Die “Qual der Wahl” haben zunächst die Prüfer selbst bei der Auswahl ihrer Testkandidaten aus einem fast unüberschaubaren Angebot im Reifenmarkt. Die Gründe der Auswahl erfahren wir leider – wie auch hier – in den seltensten Fällen. Der Schwerpunkt der Auswahl liegt hier deutlich bei den Premiummarken. Weil alle großen Hersteller mehrere Preisschienen abdecken wollen, führen sie mehrere Marken ins Feld. So haben Michelin mit dem Alpin 6 und dem BF Goodrich G-Force Winter 2 sowie Goodyear mit dem Ultragrip Performance+ und dem Fulda Kristall Control HP2 gleich zwei Eisen im Feuer, Continental und Gastgeber der Prüfgelände schickt sein Flaggschiff Wintercontact TS 860 ins Rennen. Fehlt noch Bridgestone mit dem Blizzak LM005, dann sind die vier größten Hersteller mit sechs Produkten und der größten Marktbedeutung genannt. Da stehen Nokian mit dem WR Snowproof, Vredestein mit dem Wintrac Pro und Falken mit dem Eurowinter H501 anteilsmäßig in der zweiten Reihe. Die Massendimension 225/50 R17 deckt einen sehr breiten Einsatzbereich ab und passt auf zahlreiche Mittelklassemodelle von Ford, Mercedes, Opel, Volkswagen und viele mehr. Somit kann der Test für viele Autofahrer nützlich sein. Als Testfahrzeug dient in diesem Fall ein 3er BMW mit der Charakteristik Hinterradantrieb.
Eine wichtige Testdisziplin: Handling auf Nässe. Auch hier konnten die großen Marken glänzen.
Bridgestone siegt, BF Goodrich überrascht
Ganz gleich welchen Test man betrachtet, der Bridgestone Blizzak LM005 ist immer ganz oben mit dabei. “Seine besonderen Stärken sind kurze Bremswege und gute Traktion”, loben die Tester das Produkt. Beispielsweise beim Bremsen auf Schnee aus Tempo 50. Der Bridgestone steht bereits nach 23,8 Metern, während der Falken als schlechtester im Test noch 2,4 Meter weiter schlittert.
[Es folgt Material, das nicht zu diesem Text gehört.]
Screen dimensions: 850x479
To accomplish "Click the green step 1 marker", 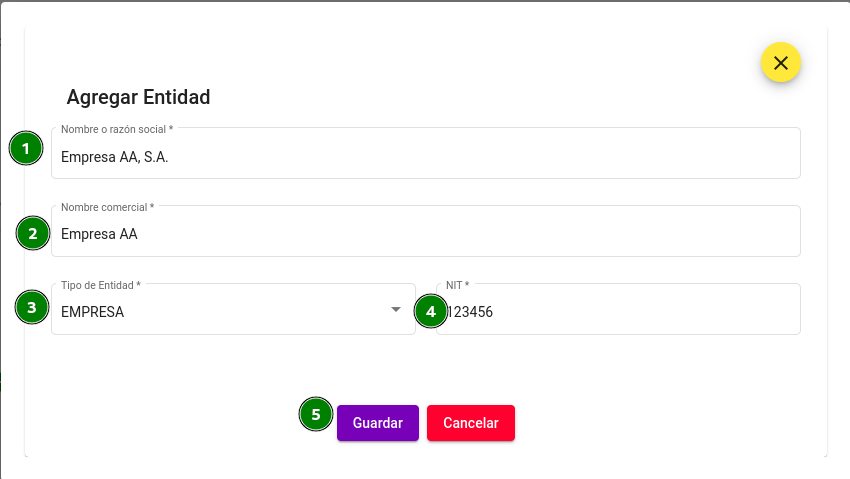I will pyautogui.click(x=26, y=148).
Im Nassen aus Tempo 100 km/h zeigt der Blizzak seine Überlegenheit noch deutlicher: Der steht bereits nach 50 Metern, während der zweitbeste Reifen noch mit 18,6 km/h unterwegs ist und der Fulda als letzter im Bunde gar noch mit 37,5 km/h vorbeihuscht.
Die große Überraschung bietet aber Michelins Zweitmarke BF Goodrich, beispielsweise durch auffällig gutes Handling auf Schnee. Wie der Bridgestone folgt auch der G-Force Winter 2 den Lenkbewegungen der Tester exakt und die präzise Seitenführung sowie hohe Traktion sorgen für viel Tempo auf dem Handling-Kurs. Dagegen enttäuscht der Falken die Tester. Die Spitzenmarken Michelin, Goodyear und Bridgestone liegen auf nassem Terrain dicht nebeneinander. Im Trockenen angelt sich der Continental einen Spitzenplatz, den der WinterContact TS 860 im Gesamtergebnis aber nicht umsetzen kann. Bridgestone heimst die meisten Punkte ein, obwohl die Verfolger dem Blizzak dicht auf den Fersen bleiben. Nokian, Vredestein und besonders Falken landen abgeschlagen auf den hinteren Plätzen. Vor allem die Nässeperformance hat da nicht ausgereicht.
Fazit
Der Reifenmarkt bietet gute Qualität, denn trotz der Unterschiede attestieren die Tester allen Kandidaten ein “ordentliches Ergebnis”. Das bedeutet siebenmal das Prädikat “empfehlenswert”. Nur Falken muss sich mit dem Zusatz “bedingt” abfinden. Dass Bridgestone ein Top-Produkt im Markt hat, wird auch mit diesem Test einmal mehr bestätigt. Die große Überraschung aber ist BF Goodrich, hier schlägt die Zweitmarke die Erst- und Premiummarke Michelin. Ein Umstand, der noch deutlicher zu Buche schlägt, wenn man den Preisunterschied betrachtet. So ist zwar Bridgestone der Sieger im Test, aber der BFGoodrich G-Force Winter 2 könnte bei vielen Autofahrern der Sieger im Geldbeutel sein.